Vous n’oubliez jamais de protester. Mais, chaque fois, vous avez senti vos effets se défaire. On sait ce que vous allez dire. Vous ne vous en étiez pas rendu compte, et pourtant, oui, vos propos ont une couleur, une odeur caractéristique, à peine ouvrez-vous la bouche qu’aussitôt vous êtes identifiée, et désactivée. Vous vous voyez, vous aussi. Ce qui vous rend inaudible, c’est que vous êtes trop « personnelle », et en même temps, vous commencez à développer le sentiment, schizophrénique, que cette singularité que vous vous permettez, de même que vos intuitions les plus chères, vos convictions les plus déterminantes correspondent simplement à votre numéro de série, votre date de fabrication.
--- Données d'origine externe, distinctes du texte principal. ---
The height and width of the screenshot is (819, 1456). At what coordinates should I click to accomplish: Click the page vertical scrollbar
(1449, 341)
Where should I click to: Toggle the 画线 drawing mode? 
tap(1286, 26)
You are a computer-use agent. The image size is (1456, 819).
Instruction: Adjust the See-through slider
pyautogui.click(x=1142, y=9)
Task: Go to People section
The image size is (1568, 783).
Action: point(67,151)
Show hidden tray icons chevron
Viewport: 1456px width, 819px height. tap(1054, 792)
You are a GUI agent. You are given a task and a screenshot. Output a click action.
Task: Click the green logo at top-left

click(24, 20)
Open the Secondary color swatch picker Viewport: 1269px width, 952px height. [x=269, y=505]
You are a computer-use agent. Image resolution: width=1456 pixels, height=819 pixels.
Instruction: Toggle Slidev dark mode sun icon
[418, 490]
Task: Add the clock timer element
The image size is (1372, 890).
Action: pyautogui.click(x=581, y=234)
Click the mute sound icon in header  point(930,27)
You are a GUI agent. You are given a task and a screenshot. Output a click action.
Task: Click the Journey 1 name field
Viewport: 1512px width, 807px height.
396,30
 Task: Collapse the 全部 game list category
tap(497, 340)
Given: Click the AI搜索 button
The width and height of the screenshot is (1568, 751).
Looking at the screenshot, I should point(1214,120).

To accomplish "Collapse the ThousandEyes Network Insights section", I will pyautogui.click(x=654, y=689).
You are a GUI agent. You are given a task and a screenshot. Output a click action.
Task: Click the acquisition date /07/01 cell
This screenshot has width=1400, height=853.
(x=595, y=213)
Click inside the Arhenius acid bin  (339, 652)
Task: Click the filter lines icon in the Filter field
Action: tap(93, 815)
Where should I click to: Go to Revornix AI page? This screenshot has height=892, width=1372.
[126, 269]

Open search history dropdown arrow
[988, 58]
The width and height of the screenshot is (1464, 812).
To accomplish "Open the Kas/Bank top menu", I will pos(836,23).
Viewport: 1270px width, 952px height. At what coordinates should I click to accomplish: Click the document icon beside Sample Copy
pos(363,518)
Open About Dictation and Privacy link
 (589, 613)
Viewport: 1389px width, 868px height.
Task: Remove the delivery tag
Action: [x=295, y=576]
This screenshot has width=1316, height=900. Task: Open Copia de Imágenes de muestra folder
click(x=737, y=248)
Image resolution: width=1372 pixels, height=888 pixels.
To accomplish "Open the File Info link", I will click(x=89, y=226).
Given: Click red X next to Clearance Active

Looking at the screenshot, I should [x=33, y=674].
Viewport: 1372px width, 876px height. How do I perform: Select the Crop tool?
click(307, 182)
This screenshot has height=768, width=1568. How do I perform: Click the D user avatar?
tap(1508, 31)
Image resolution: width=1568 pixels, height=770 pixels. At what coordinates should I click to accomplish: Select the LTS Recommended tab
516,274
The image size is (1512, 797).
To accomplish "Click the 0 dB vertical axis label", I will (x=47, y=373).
Vous voilà désarmée.

Vos interlocuteurs ne sont pourtant pas si impressionnants, vous les voyez, eux aussi, vous voyez bien les bords de leur cohérence. (Vous pensez, eux aussi, leur jour viendra, ils seront déphasés.) Mais, malgré l’humiliation que vient de subir votre petit être, vous sentez bien que ce n’est pas après cette sorte de revanche que vous en avez.

Vous vous orientez vers des stratégies globales, vous vous demandez comment contaminer l’air du temps, la qualité de l’eau, l’humeur de l’époque, comment agir, mais au niveau moléculaire. Car, déjà, en temps de paix, la discussion était rare. Alors en temps de guerre... Il va falloir ruser.

Mon métier, c’est d’écrire, d’illustrer, et également d’éditer des livres pour enfants.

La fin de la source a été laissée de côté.